Partha Mitter
Emeritus Professor, History of Art, University of Sussex
Prof. Partha Mitter, Hon. D.Lit. (Courtauld Institute, London University), is a writer and historian of art and culture, specializing in the reception of Indian art in the West, as well as in modernity, art and identity in India, and more recently in global modernism. He began his career as Junior Research Fellow at Churchill College, Cambridge (1968-69), moving to Clare Hall as Research Fellow by Open Competition (1970-1974). In 1974 he joined Sussex as a Lecturer in Indian History, retiring in 2002 as Professor in Art History.
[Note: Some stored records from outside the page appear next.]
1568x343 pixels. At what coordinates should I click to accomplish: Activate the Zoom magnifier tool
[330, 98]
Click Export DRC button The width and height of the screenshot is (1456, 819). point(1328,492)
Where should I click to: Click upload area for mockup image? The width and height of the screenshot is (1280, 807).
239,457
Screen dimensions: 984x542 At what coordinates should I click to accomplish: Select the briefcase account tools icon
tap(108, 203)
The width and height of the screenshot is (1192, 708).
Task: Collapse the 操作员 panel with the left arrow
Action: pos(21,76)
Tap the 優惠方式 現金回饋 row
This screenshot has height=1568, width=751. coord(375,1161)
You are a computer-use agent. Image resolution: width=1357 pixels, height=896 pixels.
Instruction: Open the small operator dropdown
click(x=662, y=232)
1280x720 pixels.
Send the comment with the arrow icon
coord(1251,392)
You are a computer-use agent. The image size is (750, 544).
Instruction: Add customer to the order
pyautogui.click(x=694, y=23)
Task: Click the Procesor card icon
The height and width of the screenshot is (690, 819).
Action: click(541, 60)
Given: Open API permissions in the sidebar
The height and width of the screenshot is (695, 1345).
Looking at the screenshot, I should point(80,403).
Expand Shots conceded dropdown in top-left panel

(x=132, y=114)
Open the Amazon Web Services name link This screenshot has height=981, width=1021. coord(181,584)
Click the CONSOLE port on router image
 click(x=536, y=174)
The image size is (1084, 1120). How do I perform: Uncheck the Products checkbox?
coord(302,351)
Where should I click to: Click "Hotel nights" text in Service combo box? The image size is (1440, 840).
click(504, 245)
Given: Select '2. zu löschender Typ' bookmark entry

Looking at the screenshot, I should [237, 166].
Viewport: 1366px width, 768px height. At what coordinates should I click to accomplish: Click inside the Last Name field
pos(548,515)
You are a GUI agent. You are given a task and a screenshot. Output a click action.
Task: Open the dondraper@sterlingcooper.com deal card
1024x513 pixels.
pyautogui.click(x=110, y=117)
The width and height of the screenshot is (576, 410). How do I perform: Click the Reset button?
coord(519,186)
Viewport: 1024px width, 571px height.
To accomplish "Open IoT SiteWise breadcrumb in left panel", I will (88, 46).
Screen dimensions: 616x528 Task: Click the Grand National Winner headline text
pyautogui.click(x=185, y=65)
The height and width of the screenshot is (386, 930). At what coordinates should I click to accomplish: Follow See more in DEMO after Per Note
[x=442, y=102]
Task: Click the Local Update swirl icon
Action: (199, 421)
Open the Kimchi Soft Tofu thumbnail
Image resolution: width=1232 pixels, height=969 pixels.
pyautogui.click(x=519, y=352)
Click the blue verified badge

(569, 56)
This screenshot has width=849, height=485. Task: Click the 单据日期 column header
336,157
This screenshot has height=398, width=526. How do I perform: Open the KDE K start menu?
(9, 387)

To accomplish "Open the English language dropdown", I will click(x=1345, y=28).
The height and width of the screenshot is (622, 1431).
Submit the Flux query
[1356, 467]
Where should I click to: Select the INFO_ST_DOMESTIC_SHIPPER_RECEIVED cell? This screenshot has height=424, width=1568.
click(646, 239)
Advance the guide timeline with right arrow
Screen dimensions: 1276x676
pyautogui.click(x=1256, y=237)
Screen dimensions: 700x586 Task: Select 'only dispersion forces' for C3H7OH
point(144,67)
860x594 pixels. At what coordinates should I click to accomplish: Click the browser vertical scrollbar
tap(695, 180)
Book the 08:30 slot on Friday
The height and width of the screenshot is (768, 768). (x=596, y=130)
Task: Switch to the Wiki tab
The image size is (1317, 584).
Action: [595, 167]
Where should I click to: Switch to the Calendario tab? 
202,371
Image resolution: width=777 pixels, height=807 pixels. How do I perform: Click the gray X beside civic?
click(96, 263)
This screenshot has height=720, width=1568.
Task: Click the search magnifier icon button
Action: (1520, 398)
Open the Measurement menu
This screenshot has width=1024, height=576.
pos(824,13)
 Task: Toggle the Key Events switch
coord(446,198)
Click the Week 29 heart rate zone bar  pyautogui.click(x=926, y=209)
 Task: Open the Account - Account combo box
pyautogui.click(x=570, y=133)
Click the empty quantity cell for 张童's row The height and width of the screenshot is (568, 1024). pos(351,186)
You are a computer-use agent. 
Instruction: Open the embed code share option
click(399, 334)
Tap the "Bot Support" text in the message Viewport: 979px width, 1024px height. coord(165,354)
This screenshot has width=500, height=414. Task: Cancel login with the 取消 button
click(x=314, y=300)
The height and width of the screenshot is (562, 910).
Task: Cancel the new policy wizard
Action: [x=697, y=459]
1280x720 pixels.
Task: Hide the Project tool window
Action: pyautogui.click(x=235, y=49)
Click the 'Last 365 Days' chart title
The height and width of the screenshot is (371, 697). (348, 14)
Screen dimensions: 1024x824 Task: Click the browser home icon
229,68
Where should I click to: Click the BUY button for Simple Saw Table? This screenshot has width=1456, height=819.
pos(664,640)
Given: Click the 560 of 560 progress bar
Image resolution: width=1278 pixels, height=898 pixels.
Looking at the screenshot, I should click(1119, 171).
His publications include Much Maligned Monsters: History of European Reactions to Indian Art (Clarendon Press, Oxford, 1977; Chicago University Press Paperback, 1992; Oxford University Press, New Delhi, 2013); Art and Nationalism in Colonial India 1850-1922: Occidental Orientations (Cambridge University Press, 1994); Indian Art, Oxford Art History Series (Oxford University Press, Oxford, 2002); The Triumph of Modernism: India’s Artists and the Avant-Garde – 1922-1947 (Reaktion Books, London, Oxford University Press, New Delhi, 2007).
Prof. Mitter was Fellow of Institute for Advanced Study, Princeton (1981-82); Member, Getty Research Institute (2000-2001); Fellow, Sterling and Francine Clark Art Institute, Williamstown, Mass (2003-2004); Fellow, Center for Advanced Study in the Visual Arts, National Gallery of Art, Washington DC (2005-2006); Radhakrishnan Lecturer at All Souls College, Oxford (1992); and Getty Visiting Professor at Bogazici University, Istanbul (2011). In 2000 he was invited by the Indian Government to set up the School of Arts and Aesthetics at Jawaharlal Nehru University in New Delhi. In 1982 he curated and wrote an introduction to the catalogue of an exhibition on the history of Indian photography for the Photographers Gallery, London. At present he is Emeritus Professor in Art History, University of Sussex; Adjunct Research Professor, Carleton University, Canada; Member of Wolfson College, Oxford; and Honorary Fellow, Victoria & Albert Museum, London.